= Work task =
Repeat only the lines below from the one containing "Image resolution: width=1024" through the one containing "Expand more integrations", inclusive, exactly as written.

= Material supplied =
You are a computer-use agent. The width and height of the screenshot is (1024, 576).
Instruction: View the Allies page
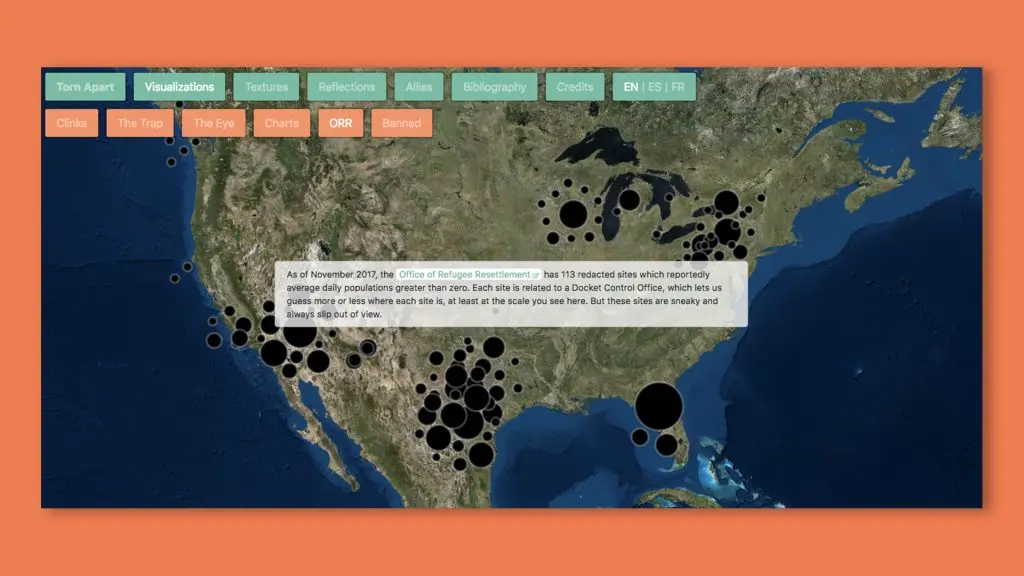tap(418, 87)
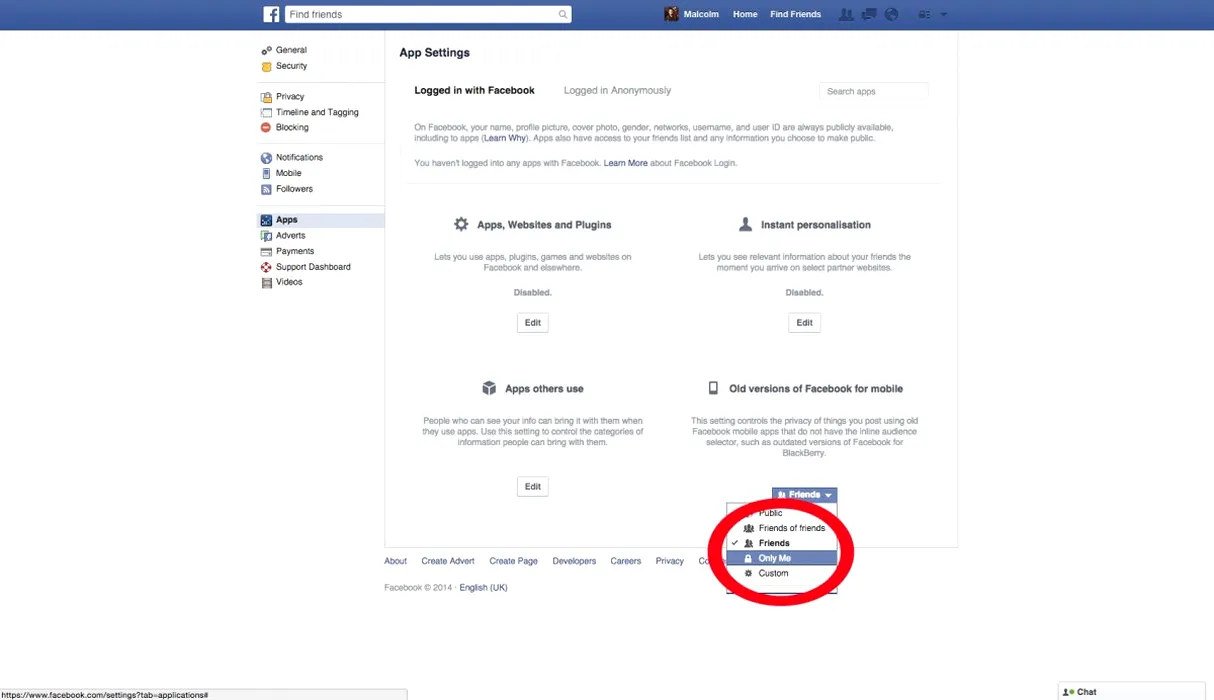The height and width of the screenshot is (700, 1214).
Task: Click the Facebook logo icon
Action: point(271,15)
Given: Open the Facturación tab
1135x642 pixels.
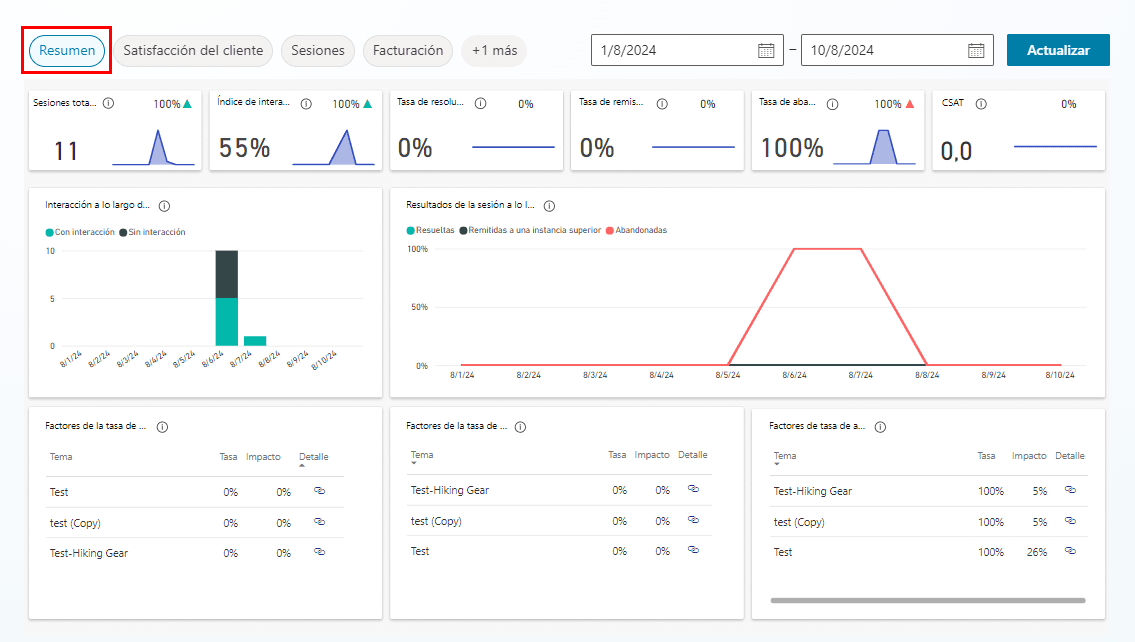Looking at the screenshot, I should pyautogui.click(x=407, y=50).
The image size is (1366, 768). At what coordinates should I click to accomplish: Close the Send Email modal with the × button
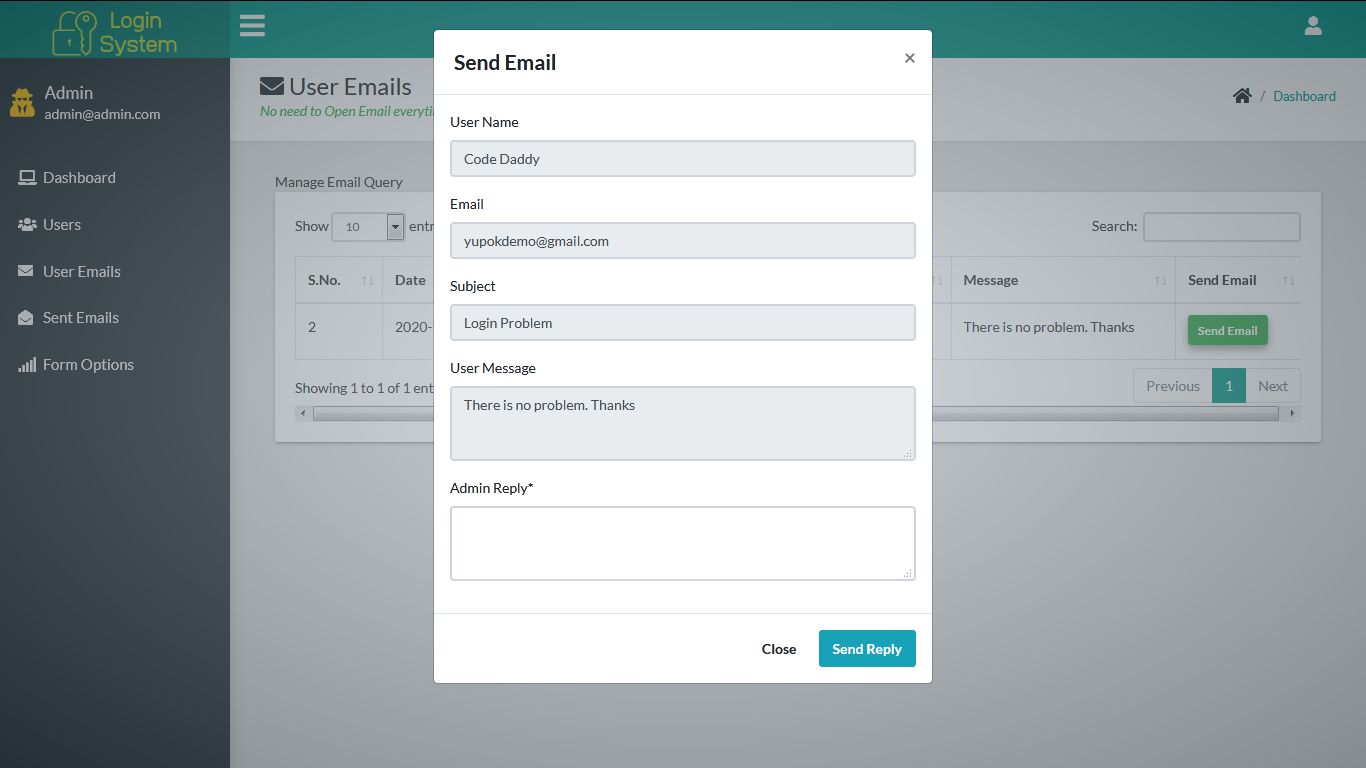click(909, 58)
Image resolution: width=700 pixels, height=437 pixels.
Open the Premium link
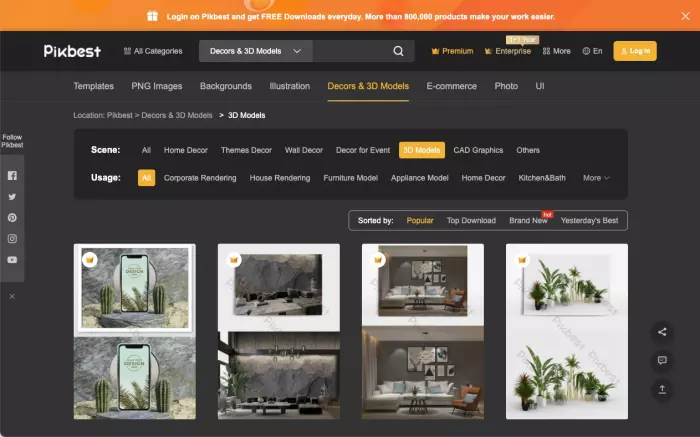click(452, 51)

* * *

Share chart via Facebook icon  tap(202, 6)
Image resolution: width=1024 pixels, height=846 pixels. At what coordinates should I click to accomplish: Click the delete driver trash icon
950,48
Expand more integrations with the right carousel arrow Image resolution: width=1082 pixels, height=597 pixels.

...

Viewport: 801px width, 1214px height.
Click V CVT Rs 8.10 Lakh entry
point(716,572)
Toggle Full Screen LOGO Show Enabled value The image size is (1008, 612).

= Exercise response =
Image resolution: width=1024 pixels, height=846 pixels. At what coordinates should I click to accomplish: Click the delete driver trash icon
950,48
Expand more integrations with the right carousel arrow Image resolution: width=1082 pixels, height=597 pixels.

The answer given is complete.